**DOKUMENT:**

──────────────────────────────

So ist heute aus der für die Postmoderne typischen Behauptung, die mit der Revolution der Sitten der sechziger Jahre entsteht und nach der Gott nicht existiert, der Satz geworden: „Ob es ihn gibt oder nicht, zählt wenig: jeder ist frei zu glauben, was er will, solange er dies im Privaten tut“.
Das bedeutet die Negation von allem, zu leugnen, dass der Mensch die Wahrheit suchen kann (insofern dies unnütz wäre): da nämlich alles gleich ist, zählt nichts mehr. Doch dieser Relativismus ist viel schlimmer als der Nihilismus. Der Westen will daher heute leben, indem er die Möglichkeit ausschließt, auf das große „Warum“ des Lebens eine Antwort zu geben, er will leben, ohne einen Bezug auf das ganzheitliche Wohl und auf die Werte der Liebe und der Gerechtigkeit zu haben.

──────────────────────────────

**GEGEBENE DATEN:**
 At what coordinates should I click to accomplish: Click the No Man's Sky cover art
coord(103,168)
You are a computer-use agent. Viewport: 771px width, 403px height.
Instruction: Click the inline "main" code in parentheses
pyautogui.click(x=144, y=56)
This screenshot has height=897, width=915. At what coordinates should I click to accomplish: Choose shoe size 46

──────────────────────────────

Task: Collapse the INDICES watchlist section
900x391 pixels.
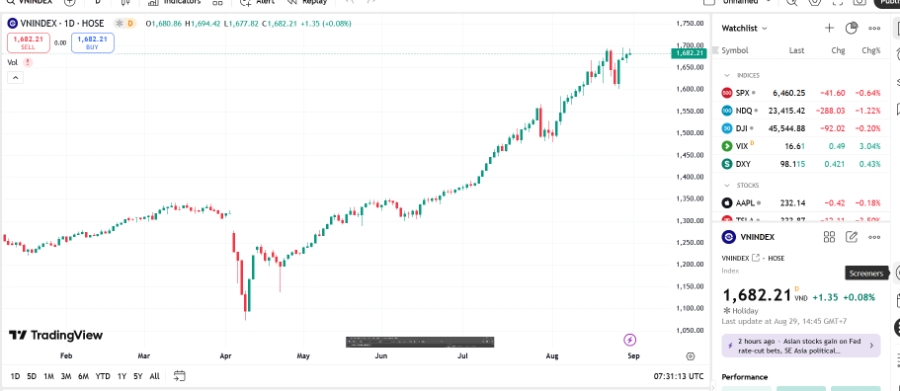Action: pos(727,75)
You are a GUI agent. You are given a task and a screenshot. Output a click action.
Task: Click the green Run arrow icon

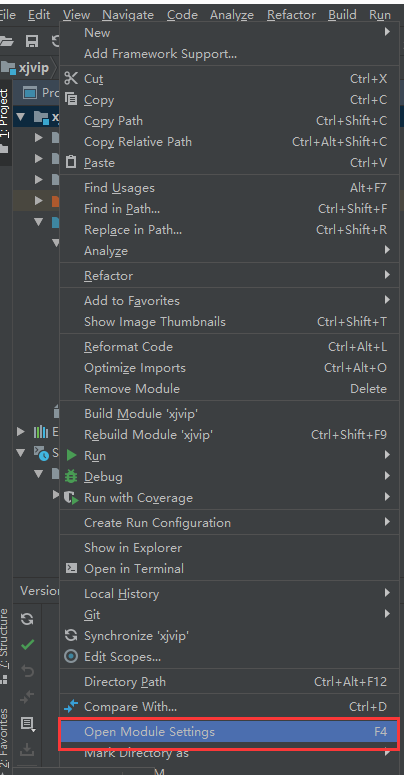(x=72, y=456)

──────────────────────────────

Duplizieren Sie den Text zum Relativismus der Postmoderne vollständig und ohne jede Änderung.

So ist heute aus der für die Postmoderne typischen Behauptung, die mit der Revolution der Sitten der sechziger Jahre entsteht und nach der Gott nicht existiert, der Satz geworden: „Ob es ihn gibt oder nicht, zählt wenig: jeder ist frei zu glauben, was er will, solange er dies im Privaten tut“.
Das bedeutet die Negation von allem, zu leugnen, dass der Mensch die Wahrheit suchen kann (insofern dies unnütz wäre): da nämlich alles gleich ist, zählt nichts mehr. Doch dieser Relativismus ist viel schlimmer als der Nihilismus. Der Westen will daher heute leben, indem er die Möglichkeit ausschließt, auf das große „Warum“ des Lebens eine Antwort zu geben, er will leben, ohne einen Bezug auf das ganzheitliche Wohl und auf die Werte der Liebe und der Gerechtigkeit zu haben.